Mini-brains with “eyes”

Mini-brains with “eyes”

A brain organoid with structures similar to the eyes. (Image: Elke Gabriel)

The bizarre for basic research: Researchers have grown so-called brain organoids from induced stem cells, which form visual shells. These structures have basic elements of the eyes, respond to light and are connected to the nervous system of the brain-like cell clump. The new complex organoids help to research development processes and retinal diseases and could provide tissue for personalized drug tests or transplants, the scientists explain.

The brain, eyes and other types of tissue – how do these complex structures in our body arise and function? For some time now, a new technology has been available to science to gain insights into these questions “in the test tube”. To do this, researchers use so-called induced pluripotent stem cells (iPSCs) – body cells that have been reprogrammed in such a way that they fall back into the undifferentiated state and can develop again into different types of tissue. Certain techniques can then be used to stimulate the iPSCs to develop three-dimensional collections of cells in nutrient media that have the characteristics of certain body structures – organoids.

Two-component oganoids

Versions of these structures have already been created, which consist of nerve cells and produce basic structures and features that are similar to those of the brain. These brain organoids are used to study neural development processes and the causes of cerebral diseases. Researchers have also used the organoid system to simulate different structures of the visual system in the laboratory. For example, they were able to create the optic nerve cap that forms the retina – the light-sensitive layer of tissue on the back of the eye. It has also already been possible to stimulate iPSCs to produce structures similar to tendons.

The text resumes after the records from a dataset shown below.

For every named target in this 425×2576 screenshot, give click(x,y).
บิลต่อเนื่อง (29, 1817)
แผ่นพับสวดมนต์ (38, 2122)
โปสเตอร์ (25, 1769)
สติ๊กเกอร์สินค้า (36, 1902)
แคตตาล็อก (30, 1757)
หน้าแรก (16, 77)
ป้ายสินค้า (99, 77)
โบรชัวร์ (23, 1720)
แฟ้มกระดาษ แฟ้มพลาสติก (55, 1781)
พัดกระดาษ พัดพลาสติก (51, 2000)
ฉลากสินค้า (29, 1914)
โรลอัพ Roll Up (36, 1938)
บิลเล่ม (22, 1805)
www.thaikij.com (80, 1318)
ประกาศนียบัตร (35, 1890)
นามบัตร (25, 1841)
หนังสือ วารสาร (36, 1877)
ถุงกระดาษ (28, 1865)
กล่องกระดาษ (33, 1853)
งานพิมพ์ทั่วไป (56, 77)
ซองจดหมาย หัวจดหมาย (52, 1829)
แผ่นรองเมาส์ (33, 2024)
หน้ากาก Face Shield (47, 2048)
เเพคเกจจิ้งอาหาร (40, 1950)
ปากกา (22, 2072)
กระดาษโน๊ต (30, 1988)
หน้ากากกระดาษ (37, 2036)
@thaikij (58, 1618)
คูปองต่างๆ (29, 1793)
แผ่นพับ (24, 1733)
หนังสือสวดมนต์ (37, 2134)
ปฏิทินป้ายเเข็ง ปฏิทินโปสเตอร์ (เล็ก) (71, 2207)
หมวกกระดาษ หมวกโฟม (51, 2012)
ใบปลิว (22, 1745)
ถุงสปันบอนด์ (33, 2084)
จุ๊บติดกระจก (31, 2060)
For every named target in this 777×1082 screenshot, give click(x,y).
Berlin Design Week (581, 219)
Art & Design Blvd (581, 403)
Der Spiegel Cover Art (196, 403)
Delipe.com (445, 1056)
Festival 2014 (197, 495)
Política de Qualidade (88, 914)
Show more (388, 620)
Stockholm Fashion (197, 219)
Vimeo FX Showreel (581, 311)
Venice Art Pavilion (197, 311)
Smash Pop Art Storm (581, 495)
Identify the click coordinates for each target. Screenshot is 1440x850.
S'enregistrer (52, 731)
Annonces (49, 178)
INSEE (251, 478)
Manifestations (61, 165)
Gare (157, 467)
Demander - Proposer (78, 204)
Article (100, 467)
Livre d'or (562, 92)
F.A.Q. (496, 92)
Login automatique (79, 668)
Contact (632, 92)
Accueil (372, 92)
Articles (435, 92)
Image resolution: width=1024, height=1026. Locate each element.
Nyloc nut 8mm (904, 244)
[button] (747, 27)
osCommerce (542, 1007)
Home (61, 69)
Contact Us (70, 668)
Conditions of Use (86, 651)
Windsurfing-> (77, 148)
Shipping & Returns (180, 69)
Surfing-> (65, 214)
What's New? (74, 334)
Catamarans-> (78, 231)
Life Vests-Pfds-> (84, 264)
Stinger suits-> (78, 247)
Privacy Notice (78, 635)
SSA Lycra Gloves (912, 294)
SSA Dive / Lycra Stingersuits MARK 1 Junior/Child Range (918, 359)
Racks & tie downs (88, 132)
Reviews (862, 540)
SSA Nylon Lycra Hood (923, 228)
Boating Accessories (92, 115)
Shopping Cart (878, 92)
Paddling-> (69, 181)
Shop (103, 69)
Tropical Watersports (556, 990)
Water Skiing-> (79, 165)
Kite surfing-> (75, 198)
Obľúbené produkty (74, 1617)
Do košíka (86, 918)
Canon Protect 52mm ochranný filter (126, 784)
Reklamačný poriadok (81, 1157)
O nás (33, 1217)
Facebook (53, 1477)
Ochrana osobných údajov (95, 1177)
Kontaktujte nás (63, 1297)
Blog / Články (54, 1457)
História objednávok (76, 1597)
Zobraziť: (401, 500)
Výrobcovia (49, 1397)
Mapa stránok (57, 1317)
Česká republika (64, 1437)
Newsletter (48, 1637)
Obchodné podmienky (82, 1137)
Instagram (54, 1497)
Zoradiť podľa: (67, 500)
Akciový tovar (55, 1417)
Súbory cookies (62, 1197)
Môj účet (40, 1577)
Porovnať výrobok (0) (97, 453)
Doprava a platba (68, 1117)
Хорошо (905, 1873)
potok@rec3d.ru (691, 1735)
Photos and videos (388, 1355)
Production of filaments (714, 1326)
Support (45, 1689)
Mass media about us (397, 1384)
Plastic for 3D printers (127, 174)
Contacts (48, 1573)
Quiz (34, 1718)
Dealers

The scientists led by Jay Gopalakrishnan from the Heinrich Heine University in Düsseldorf have now succeeded in uniting brain tissue and visual structures in an organoid system. This is therefore similar to the natural model of the body, in which these two elements are closely linked. For their method, the researchers modified a protocol that they had previously developed for the conversion of human iPSCs into neuronal tissue. As they report, they achieved their goal by adding a substance that is known to be involved in eye development: When they added retinol acetate to the nutrient medium at a special stage of the differentiation of the cell clump, eye-specific structures were formed.

Photosensitive and wired

After 30 days, the genesis of the paired optical cups became apparent in the brain organoids and within 50 days they matured. This time frame also corresponds to the retinal development in the human embryo, the researchers explain. “Our work underscores the remarkable ability of brain organoids to create primitive sensory structures that are sensitive to light and harbor cell types that are similar to those in the body,” says Gopalakrishnan. As the studies showed, the structures contained different types of cells in the retina that formed electrically active neural networks that also responded to light.

The optic brain organoids also contained lens and corneal tissue and had a connection between the retina and certain regions of the brain organoid, the team reports. “In the mammalian brain, the nerve fibers of the retinal ganglion cells stretch to connect to their targets in the brain, an aspect that has never been demonstrated in an in vitro system,” says Gopalakrishnan. In addition, the production method for these organoids is relatively effective and is therefore suitable for use as a new model system for science: 72 percent of the 314 iPSC structures generated for the study turned into optic brain organoids, the scientists report.

Now they are working on further optimizing the procedure in order to keep the optic nerve heads viable for long periods of time, as well as on strategies to be able to use them for examinations. “These organoids could help study the interactions between the brain and the eye during embryonic development, model congenital retinal diseases and create patient-specific retinal cell types for personalized drug testing and transplant therapies,” says Gopalakrishnan.